Autonomous driving research and development require expensive hardware and complex testing environments. As a highly realistic simulation game, ETS2 provides a low-cost, high-fidelity virtual testing platform. The unique feature of this project is its use of an end-to-end learning approach: the model directly outputs control signals from raw inputs (screen images + vehicle data), replacing the traditional multi-module pipeline architecture.

## Detailed Technical Architecture

## Detailed Technical Architecture

### Multimodal Input Fusion
- **Visual Input**: Use MobileNetV3 (lightweight CNN) to process screen captures and extract visual features such as road boundaries and lane lines;
- **Telemetry Data**: Process vehicle status data (e.g., speed, speed limit, cargo weight) via MLP;
- **Feature Fusion**: Integrate CNN and MLP features to output three continuous control signals: steering wheel angle, throttle, and brake.

### End-to-End Learning Paradigm
Advantages: Automatically learns human driving habits, avoids the limitations of manual feature engineering, and captures intuitive driving behaviors; Challenges: Poor interpretability and high requirements for the quality of training data.

## Data Collection and Training Process

## Data Collection and Training Process

### Data Collection
Recorded via scripts: game screen frames, vehicle data obtained from the ETS2 telemetry API, and real control signals read from the game's physics engine (to eliminate noise from human-computer interaction delays).

### Training and Evaluation
- Training: Supervised learning regression framework to optimize the proximity between predicted control signals and human driving behavior, supporting flexible parameter configuration;
- Evaluation: Use metrics such as MAE, RMSE (prediction accuracy), R² (explanatory power), and error quantile analysis.

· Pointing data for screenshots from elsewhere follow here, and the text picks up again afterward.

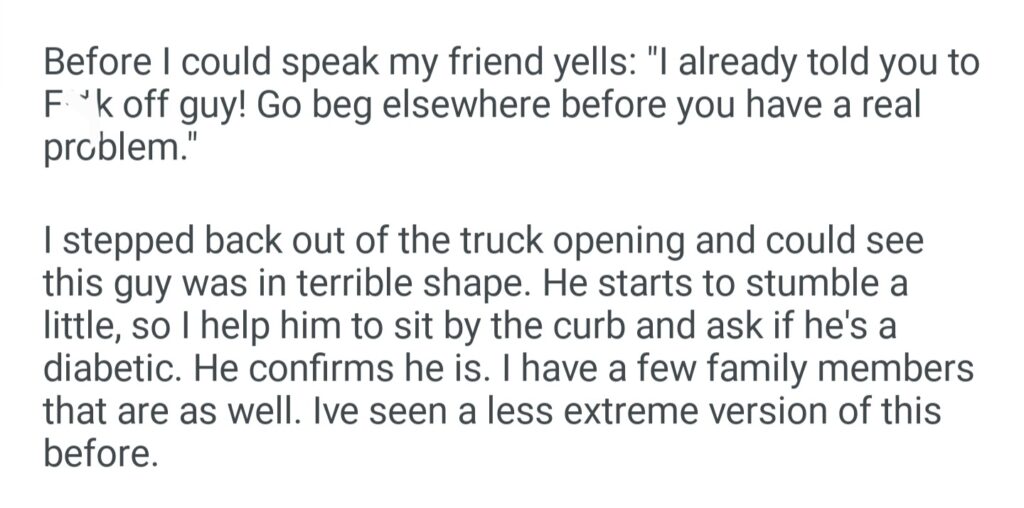
Task: Click the word "extreme"
Action: pyautogui.click(x=613, y=412)
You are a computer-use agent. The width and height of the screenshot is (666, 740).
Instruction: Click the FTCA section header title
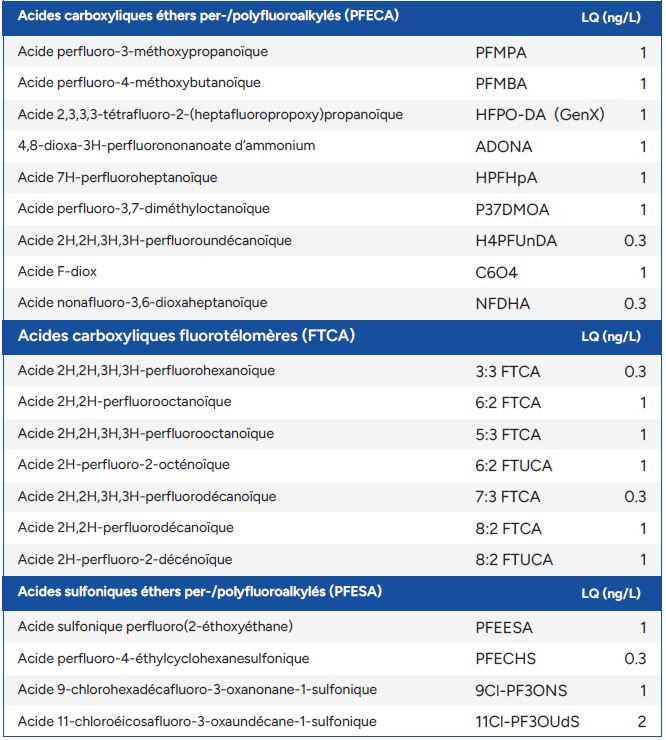[x=186, y=336]
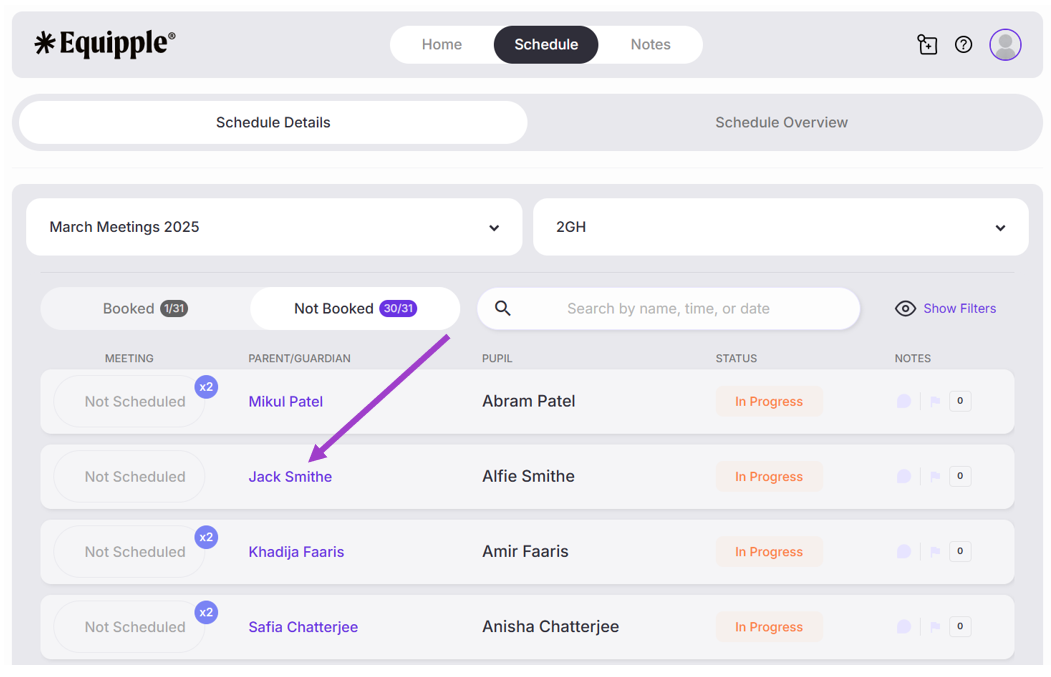Click the comment bubble icon in Mikul Patel's row
Viewport: 1051px width, 677px height.
[904, 401]
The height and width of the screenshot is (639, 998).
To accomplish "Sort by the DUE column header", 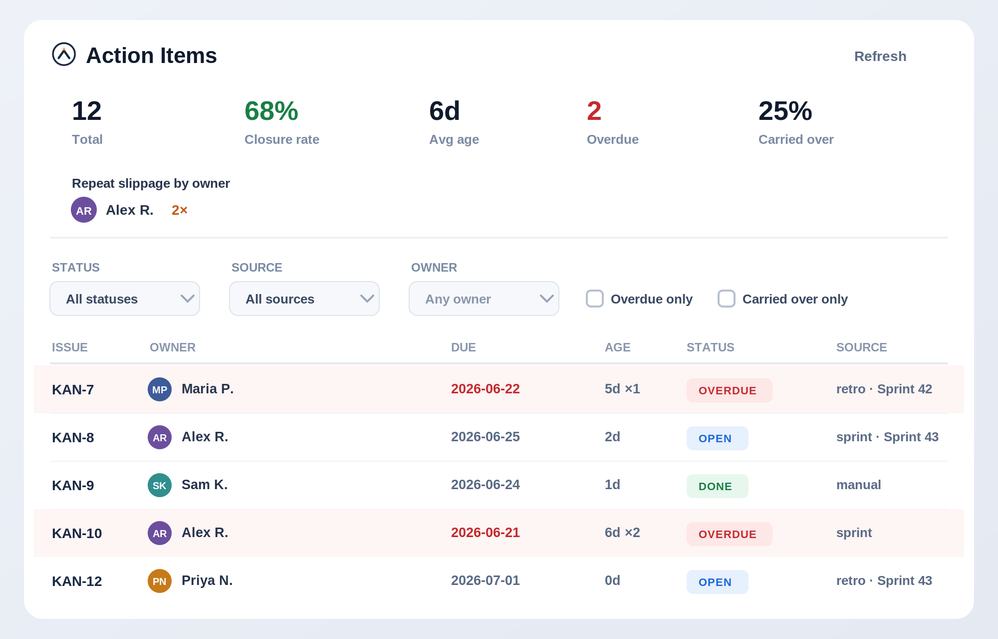I will coord(463,347).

## Real-Time Inference System Workflow

## Real-Time Inference System

Workflow:
1. Screen capture: Continuously capture game images;
2. Telemetry reading: Obtain vehicle status via API;
3. Model inference: Get control signal predictions from input data;
4. Control execution: Send signals to the game via a virtual Xbox controller.

Features: Supports manual override (switch to autonomous driving via physical controller), human-machine collaboration mode (transmit human input for AI assistance).

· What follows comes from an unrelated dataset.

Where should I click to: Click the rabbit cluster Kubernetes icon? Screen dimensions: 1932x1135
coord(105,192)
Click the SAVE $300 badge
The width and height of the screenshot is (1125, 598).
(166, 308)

## Technical Innovations and Practical Significance

## Technical Innovations and Practical Significance

### Virtual Controller Solution
Using a virtual Xbox controller to execute controls, achieving continuous output, smooth driving, and close-to-real manipulation.

### Migration Potential
Although targeted at a game environment, methods such as multimodal fusion and end-to-end learning are applicable to real autonomous driving systems (e.g., Waymo and Tesla use simulators to verify algorithms).

### Educational Research Value
Provides a complete, runnable reference implementation with a clear process from data collection to deployment, suitable as learning material or a research prototype.

## Limitations and Future Improvement Directions

## Limitations and Future Directions

Current limitations: Only focuses on lane keeping and speed control in highway scenarios, not involving complex urban road conditions, traffic light recognition, etc.

Future directions:
- Introduce temporal modeling (LSTM, Transformer) to capture dynamic driving behaviors;
- Add semantic recognition of traffic signs and signals;
- Explore reinforcement learning to allow the model to evolve on its own;
- Research domain migration technology from simulation to reality.

## Conclusion: Summary of Project Value

## Conclusion

The ETS2-Driving-AI project demonstrates the strong potential of deep learning in the field of autonomous driving, achieving smooth simulated driving through a multimodal architecture and end-to-end learning. For autonomous driving beginners, it is an excellent learning case and practice platform.